Na praça do portão do 75° andar, em Colinia, havia um grupo de jogadores que pareciam ser de alto nível, presumi que fosse o grupo que ia lutar contra o chefe. Quando Asuna e eu saímos do portão e fomos em direção a eles, todos se calaram e lançaram um olhar tenso em nossa direção. Alguns deles até nos deram a saudação da guilda.
Parei de andar, pois fui tomado de surpresa. Mas Asuna os saudou de volta e me deu um tapa.
— Vamos! Hoje, você é o líder! Precisa dar o exemplo!
— Quê…?
Eu os saudei desajeitadamente. Participei de inúmeras parties de batalha contra chefes até aquele momento, mas esta era a primeira vez que recebia tanta atenção.
— E aí?
Alguém me deu um tapinha no ombro, e quando me virei para ver quem era, dei de cara com Klein, o espadachim, sorrindo por baixo da sua bandana. Para minha surpresa, a figura enorme de Agil estava de pé ao seu lado, completamente equipado com um machado de duas mãos.

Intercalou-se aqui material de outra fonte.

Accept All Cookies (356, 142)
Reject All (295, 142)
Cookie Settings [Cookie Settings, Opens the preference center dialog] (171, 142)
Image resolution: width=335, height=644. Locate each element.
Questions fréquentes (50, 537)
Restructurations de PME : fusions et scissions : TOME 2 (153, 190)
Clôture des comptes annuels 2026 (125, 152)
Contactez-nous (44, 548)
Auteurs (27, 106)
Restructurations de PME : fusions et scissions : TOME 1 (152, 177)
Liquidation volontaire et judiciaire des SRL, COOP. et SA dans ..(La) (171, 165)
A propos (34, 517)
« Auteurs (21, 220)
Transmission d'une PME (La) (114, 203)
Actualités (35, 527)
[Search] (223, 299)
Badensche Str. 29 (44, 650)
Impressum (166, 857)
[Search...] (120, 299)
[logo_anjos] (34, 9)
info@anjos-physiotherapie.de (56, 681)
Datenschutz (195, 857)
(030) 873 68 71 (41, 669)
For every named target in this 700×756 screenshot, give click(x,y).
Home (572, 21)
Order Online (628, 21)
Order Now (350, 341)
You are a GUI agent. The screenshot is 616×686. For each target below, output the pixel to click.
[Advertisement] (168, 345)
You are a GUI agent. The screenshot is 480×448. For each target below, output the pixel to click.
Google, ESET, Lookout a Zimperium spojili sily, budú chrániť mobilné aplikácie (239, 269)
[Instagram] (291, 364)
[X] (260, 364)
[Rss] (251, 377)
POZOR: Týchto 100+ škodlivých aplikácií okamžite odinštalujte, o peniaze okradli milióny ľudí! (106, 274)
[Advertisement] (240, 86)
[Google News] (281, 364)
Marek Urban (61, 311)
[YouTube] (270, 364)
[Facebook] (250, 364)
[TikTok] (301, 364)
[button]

— Vocês também vão participar…?
— Por que a surpresa? — Agil gritou indignado.
— Eu até deixei a loja porque ouvi que estavam tendo dificuldade. E pensar que não apreciam o meu generoso sacrifício…
Bati no braço dele enquanto ele fazia aquela declaração com movimentos exagerados.
— Eu entendo bem o que sente. Conto com você para a hora de dividir os itens, beleza?
Quando eu disse aquilo, o gigante careca balançou a cabeça e franziu o cenho.
— Bom. É, assim…
Quando ele começou a titubear, Asuna e Klein caíram na gargalhada. O riso rapidamente se espalhou pelos outros jogadores, aparentemente diminuindo a tensão do ar.
Exatamente à uma em ponto, vários jogadores chegaram ao portão. Era Heathcliff, vestido de vermelho, com seu gigantesco escudo em forma de cruz na mão, e os membros da elite da KoB. Assim que viram os recém-chegados, uma aura de nervosismo novamente se espalhou entre os demais jogadores.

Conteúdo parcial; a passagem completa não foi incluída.